PROMPT – Transcribe every line from the one containing "Given: Open the 1分足 timeframe selector" to the end of the listing, exactly as written, and leave out the pictures.

(ENTRIES SUPPLIED Opens)

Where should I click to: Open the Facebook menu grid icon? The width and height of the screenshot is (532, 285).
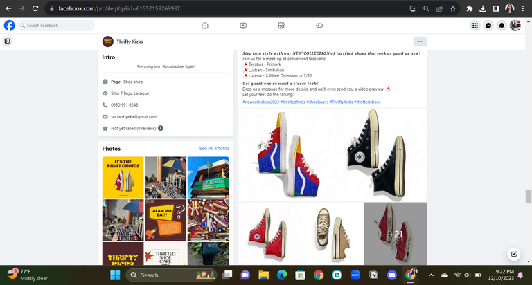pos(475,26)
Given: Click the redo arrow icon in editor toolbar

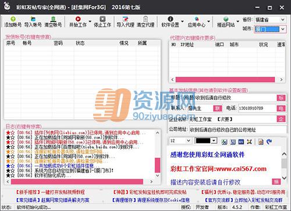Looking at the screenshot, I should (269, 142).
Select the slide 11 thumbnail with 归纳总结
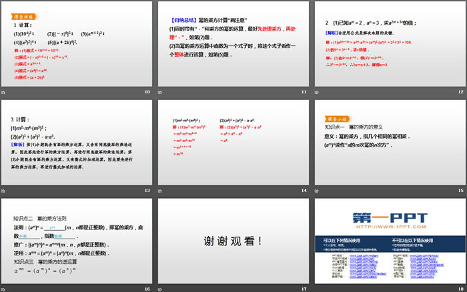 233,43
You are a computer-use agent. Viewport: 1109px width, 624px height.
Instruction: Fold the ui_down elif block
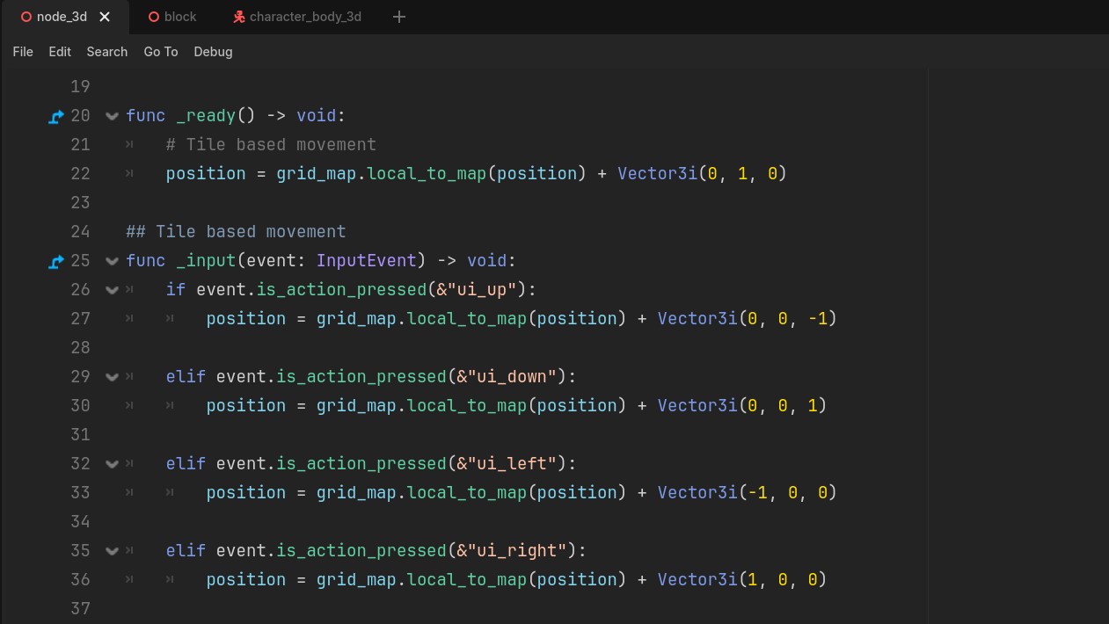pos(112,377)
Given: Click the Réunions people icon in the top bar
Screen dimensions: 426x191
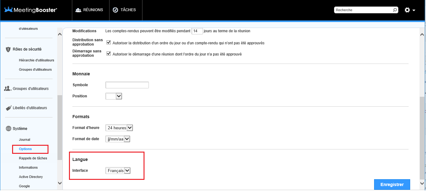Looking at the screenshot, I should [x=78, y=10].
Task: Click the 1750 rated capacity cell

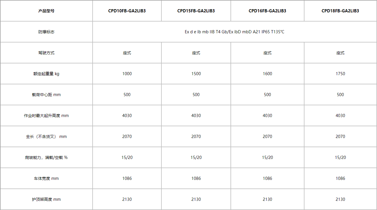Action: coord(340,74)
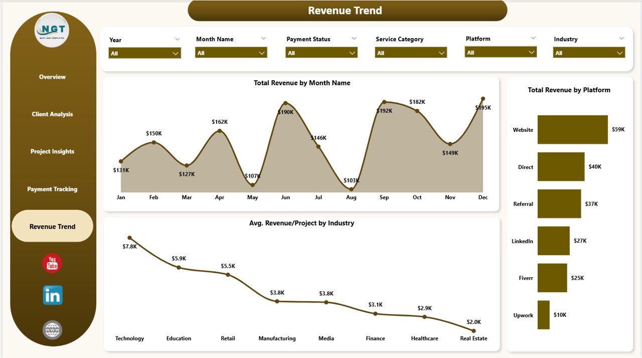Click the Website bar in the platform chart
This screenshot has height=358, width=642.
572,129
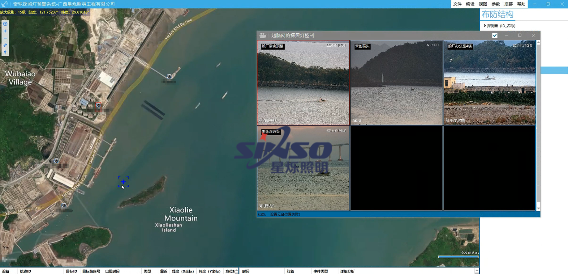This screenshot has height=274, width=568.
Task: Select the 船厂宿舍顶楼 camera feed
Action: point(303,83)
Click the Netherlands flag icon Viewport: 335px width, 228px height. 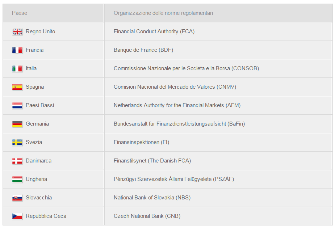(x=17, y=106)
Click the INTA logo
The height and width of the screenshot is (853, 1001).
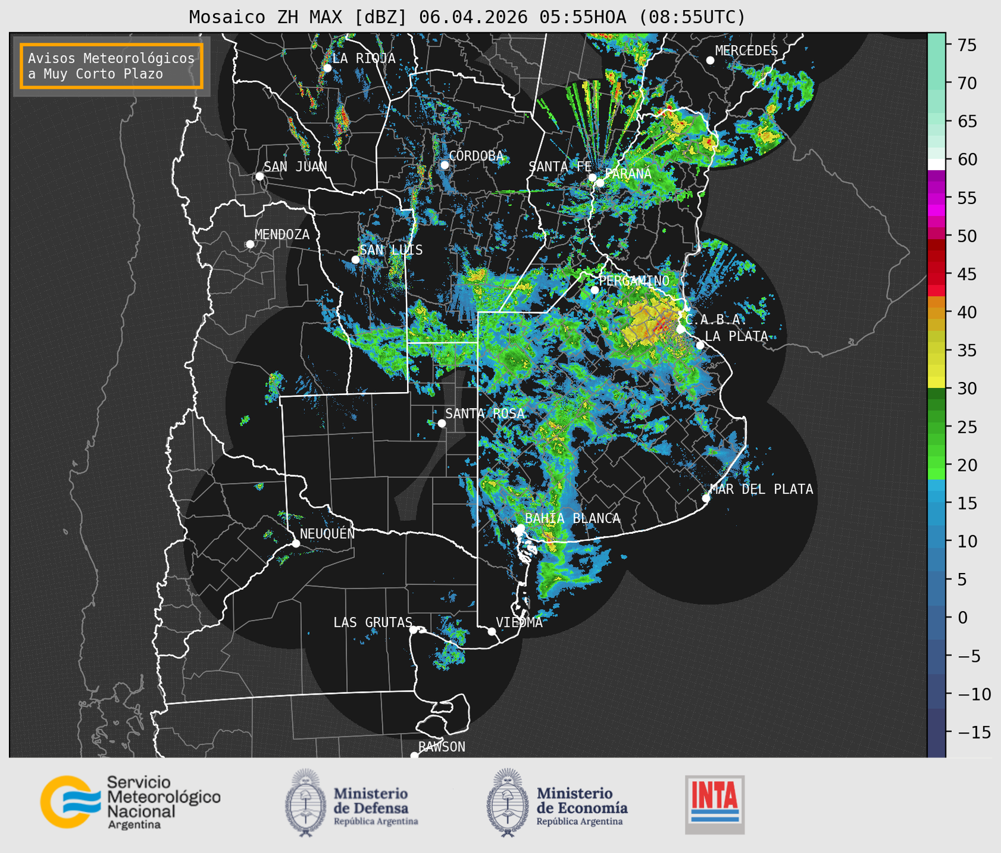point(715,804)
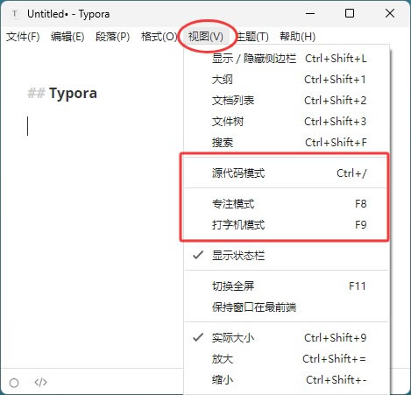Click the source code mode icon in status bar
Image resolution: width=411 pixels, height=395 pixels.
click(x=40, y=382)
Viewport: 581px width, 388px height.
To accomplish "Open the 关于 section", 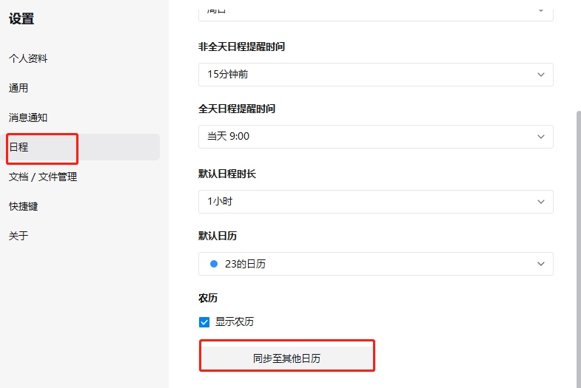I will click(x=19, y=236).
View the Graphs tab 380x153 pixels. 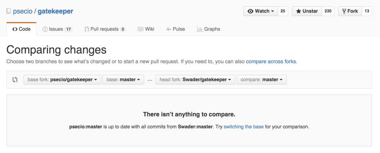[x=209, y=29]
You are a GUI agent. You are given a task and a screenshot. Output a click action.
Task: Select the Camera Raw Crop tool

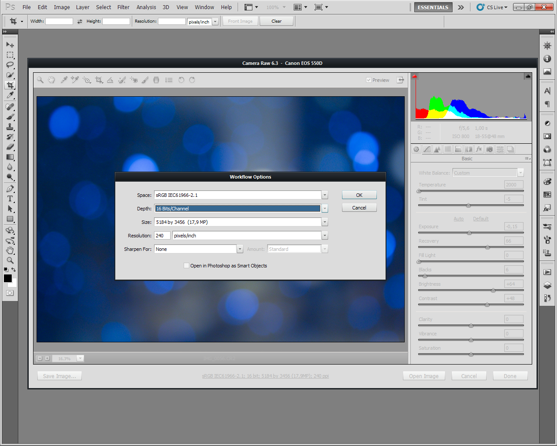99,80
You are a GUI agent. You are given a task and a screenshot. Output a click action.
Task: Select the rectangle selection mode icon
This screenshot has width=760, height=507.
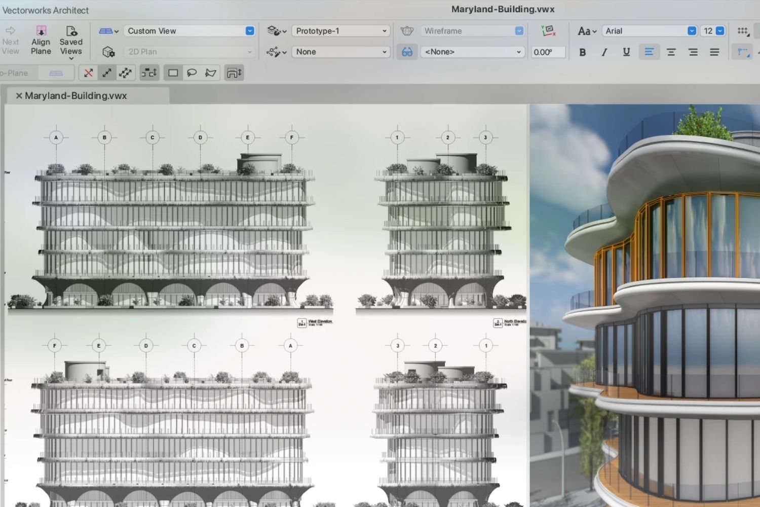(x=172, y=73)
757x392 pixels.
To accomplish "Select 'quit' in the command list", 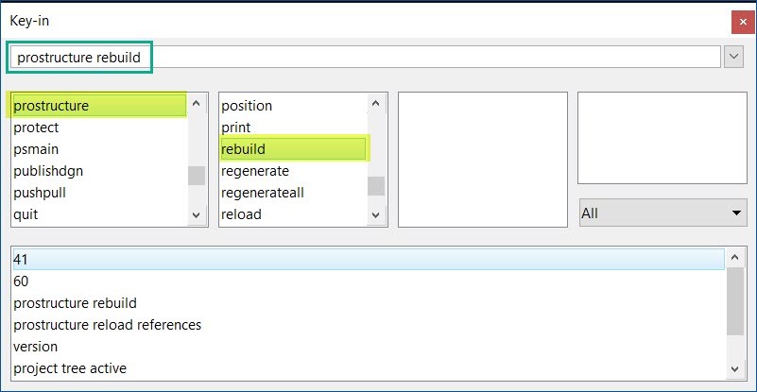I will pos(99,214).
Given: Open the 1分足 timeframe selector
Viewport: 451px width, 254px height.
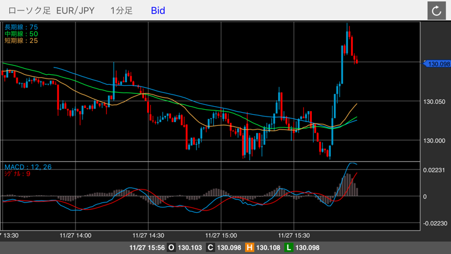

(ENTRIES SUPPLIED Closes)

FINISHED TASK –
Given: Open the 1分足 timeframe selector
Viewport: 451px width, 254px height.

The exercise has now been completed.